Cuda, które u Was się dokonały…

C

Szczęść Boże! Moi Drodzy, serdecznie pozdrawiam z Kodnia, gdzie jestem od wczoraj i – jak Bóg pozwoli – będę do jutra. Jak zawsze, pamiętam o Was i o Waszych sprawach w moich modlitwach przed Obliczem Matki.

A dzisiaj – słówko Ani. Jak zawsze – treściwe i z bardzo konkretną myślą przewodnią. Wielkie dzięki – i za te wtorkowe słówka, i za udział w audycjach radiowych, i za nasz stały, dobry kontakt.

Zapraszam zatem do pochylenia się nad Bożym słowem dzisiejszej liturgii. Co konkretnie mówi do mnie Pan? Jakich konkretnych wskazań dzisiaj mi udziela? Może właśnie słówko Ani będzie tu cenną podpowiedzią… Duchu Święty, oświeć umysły i serca!

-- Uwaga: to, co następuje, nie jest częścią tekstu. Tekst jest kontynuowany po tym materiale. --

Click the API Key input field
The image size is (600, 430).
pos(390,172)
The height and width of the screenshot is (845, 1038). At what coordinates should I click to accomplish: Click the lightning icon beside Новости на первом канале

Niech Was błogosławi Bóg Wszechmogący: Ojciec + i Syn, i Duch Święty. Amen

Gaudium et spes! Ks. Jacek

Wtorek 15 Tygodnia zwykłego, rok I,

Wspomnienie Św. Andrzeja Świerada i Benedykta, Pustelników,

13 lipca 2021.,

do czytań: Wj 2,1–15a; Mt 11,20–24

CZYTANIE Z KSIĘGI WYJŚCIA:

Pewien człowiek z pokolenia Lewiego przyszedł wziąć za żonę jedną z kobiet z tegoż pokolenia. Ta kobieta poczęła i urodziła syna, a widząc, że jest piękny, ukrywała go przez trzy miesiące. A nie mogąc ukrywać go dłużej, wzięła skrzynkę z papirusu, powlekła ją żywicą i smołą i włożywszy w nią dziecko, umieściła w sitowiu na brzegu rzeki. Siostra zaś jego stała z dala, aby widzieć, co się z nim stanie.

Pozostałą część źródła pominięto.